A iminência das eleições gerais no Brasil, cada vez mais presentes no noticiário político, apresenta desafios diferentes e combinados para o combate à circulação de conteúdo desinformativo na internet. Esses problemas são especialmente relevantes num país que, quase 2 anos depois do início da pandemia de covid-19, ainda se vê às voltas com notícias falsas sobre vacinas e tratamentos inexistentes.

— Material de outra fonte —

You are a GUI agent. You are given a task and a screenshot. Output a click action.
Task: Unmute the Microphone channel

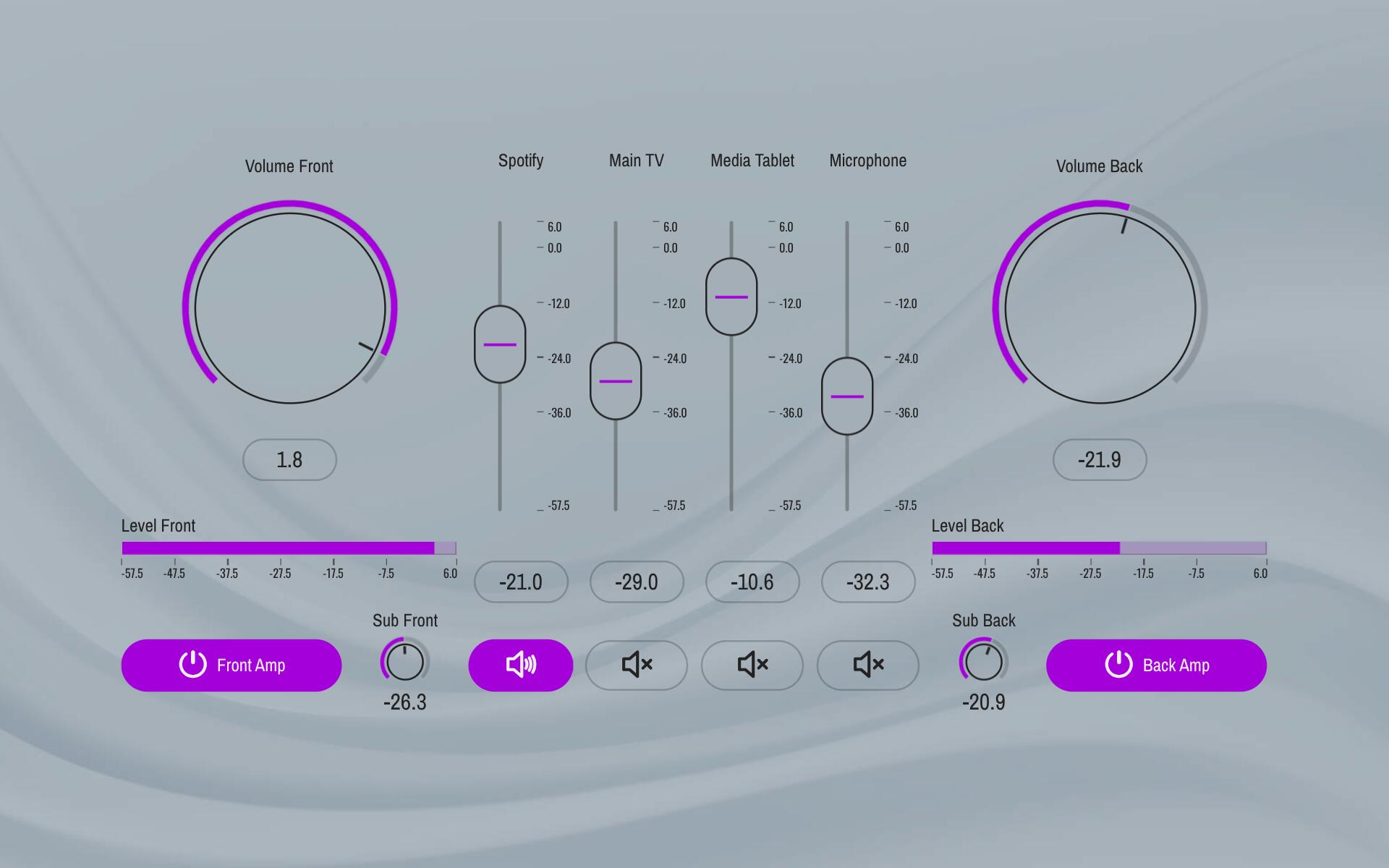867,665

Contra essas fake news, agências de fact-checking se organizaram -muitas vezes em parceria com as próprias mídias sociais, mas seu alcance ainda é bastante limitado, sobretudo em comparação ao conteúdo desinformativo. É o que mostra estudo assinado por Raquel Recuero e outros colegas da Midiars Research Lab, recém-publicado na revista International Journal of Communication.
A pesquisa analisou 568 links (incluindo o conteúdo desinformativo e a versão corrigida pelas agências de checagem) que circularam no Facebook em páginas e grupos públicos brasileiros com mais de 50 mil membros ou seguidores, de janeiro a agosto de 2020, e que dissessem respeito à pandemia de coronavírus.
O principal resultado mostra que a polarização é assimétrica. Os grupos e páginas de direita foram responsáveis por cerca de 93% do compartilhamento de informações falsas, enquanto 54% do compartilhamento de checagem de informações vieram de grupos e páginas de esquerda (contra 29% vindos de grupos e páginas de direita).
Entre os grupos e páginas que compartilham tanto a desinformação quanto a checagem, 90% são de direita, mas há muito mais postagens (quase o dobro) nos grupos e páginas de direita que apenas publicam desinformação. Além disso, estudos anteriores já indicaram que a publicação de informação checada, nesses grupos, é utilizada principalmente como alvo de críticas e piadas.
Outras conclusões do trabalho que merecem destaque são:
entre as páginas e grupos que compartilharam tanto a desinformação quanto a checagem, as publicações do 1º tipo foram muito mais frequentes (média de 10,6 postagens ante 2,04).
em média, cada link de desinformação foi postado duas vezes mais pelos grupos e páginas que só postam desinformação, em comparação com a postagem de links de fact-checking pelos grupos e páginas que só postam conteúdo de checagem (e não de desinformação) no Facebook. Ou seja, a capacidade de postagem dos grupos dedicados a desinformar é o dobro da capacidade de postagem dos grupos interessados em publicar correções. Já nos grupos e páginas que publicam tanto conteúdo desinformativo quanto conteúdo de checagem, cada link de fact-checking foi compartilhado 3,17 vezes, enquanto cada link de desinformação foi compartilhado 20,94 vezes.
os links com a desinformação desmentida circularam em menos de 8% dos grupos e páginas do Facebook que compartilharam as notícias falsas. Além disso, postagens com conteúdo falso foram 3 vezes mais compartilhadas nessa rede social que as publicações de fact-checking.
A desinformação sobre a covid-19 circulou 4 vezes mais em páginas e grupos religiosos que postagens de checagem de informação, o que mostra a vinculação entre esse segmento social e conteúdo político de direita.
As páginas e os grupos que mais compartilham desinformação em geral estão bastante conectados entre si, valendo-se dos mesmos links e conteúdos desinformativos, em contraste com a maior heterogeneidade de páginas e grupos que mais compartilham conteúdo de checagem.
Apesar de limitações da pesquisa, como o fato de ela se debruçar apenas sobre alguns tipos de páginas e grupos do Facebook, os resultados do trabalho indicam que ainda há muito a ser feito para combater a desinformação que circula nas redes sociais. O fato de ela servir a propósitos político-ideológicos ajuda a fomentar a coesão de um grupo em torno de um discurso pré-fabricado, sugerindo que a circulação de fact-checking nesses clusters sirva apenas como mais um objeto de ataque, e não como contraponto sincero.
Também há interpretações alentadoras que podem advir do cenário atual, porém. A 1ª é que a própria homogeneidade dessas bolhas desinformativas tende a evitar que as fake news se espalhem sem controle pelas redes sociais. A 2ª é que, como visto na polêmica em torno da vacinação infantil, cada vez menos gente parece ser seduzida pelo canto mortal das sereias virtuais.
(*)Wladimir Ganzelevitch Gramacho é mestre e doutor em Ciência Política. Atualmente é coordenador do Centro de Pesquisa em Comunicação Política e Saúde Pública (CPS), professor adjunto da Faculdade de Comunicação da Universidade de Brasília e, atualmente, pesquisador visitante na Western University, no Canadá.